0

Background

I'm implementing the DBScan algorithm. I have trained it to cluster a small dataset of random clusters, and want to be able to get a decimal for its accuracy of clustering the groups.

Motivation

This is for some simple unittesting that checks it can cluster basic, separate classes (i.e. checking in my CI/CD that the accuracy is appropriately high).

The Problem

The problem is that it's outputs are its own cluster-indexes (the classes it's discovered/chosen). These do not align with the original integer labels I generated earlier.

An Example to Clear Things Up

Say, I have some original labels:

y_true = np.array([0, 1, 1, 0, 2, 1, 2])

and I have some cluster-predicted outputs

y_predicted = np.array([1, 0, 0, 1, 2, 0, 2])

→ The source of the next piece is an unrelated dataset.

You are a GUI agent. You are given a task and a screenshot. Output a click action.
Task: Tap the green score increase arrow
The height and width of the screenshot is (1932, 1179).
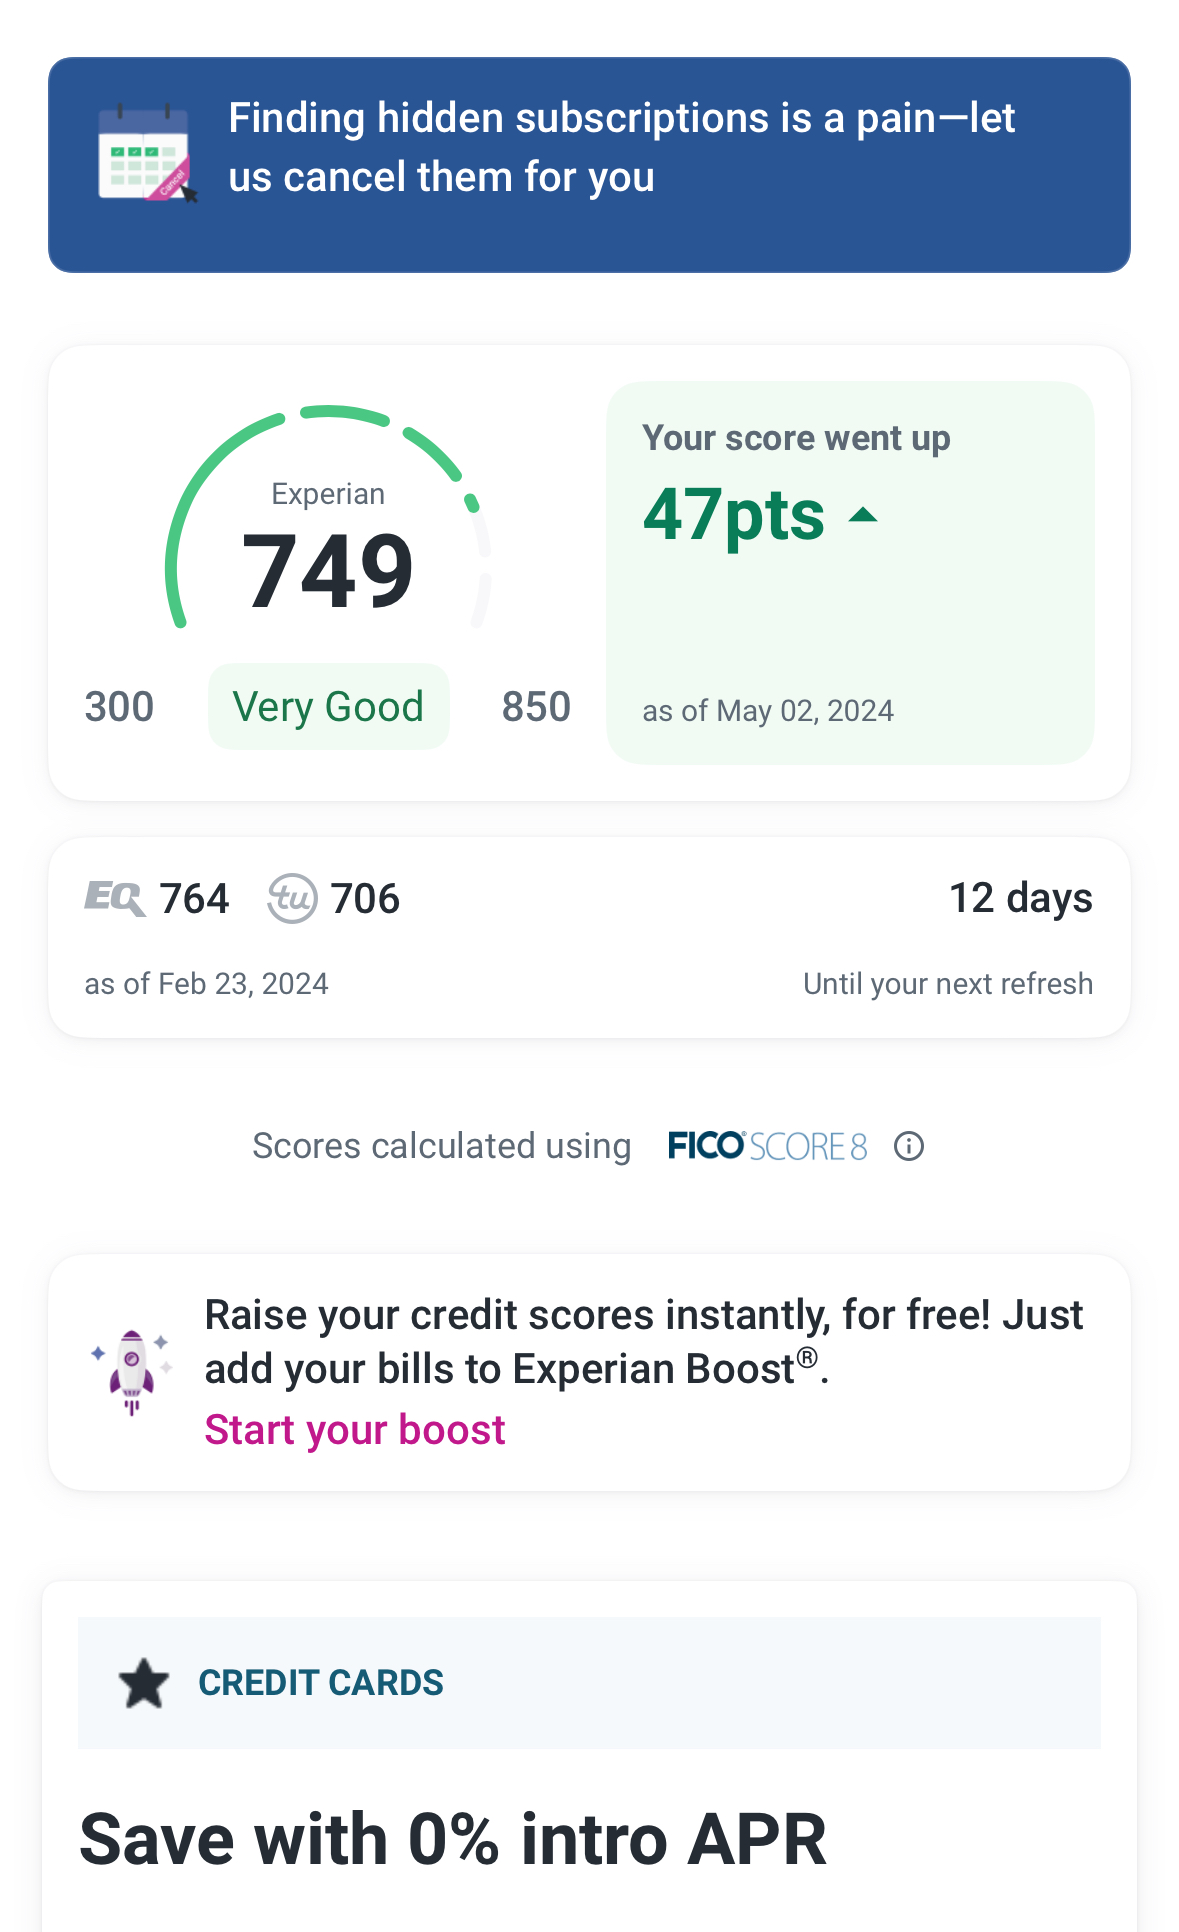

You can see it has clustered values correctly, however they don't align with the original y_true array values. Therefore we can't use the normal accuracy function of np.mean(y_true == y_predicted).

The Challenge

Whilst preserving the outlier class of -1, how can I check that the model is significantly accurate, despite the fact that its generated classes do not align with original inputs. I understand that clustering algorithms, in practice are not used in this way but this is for testing that my implementation is proper, in my CI/CD automated testing.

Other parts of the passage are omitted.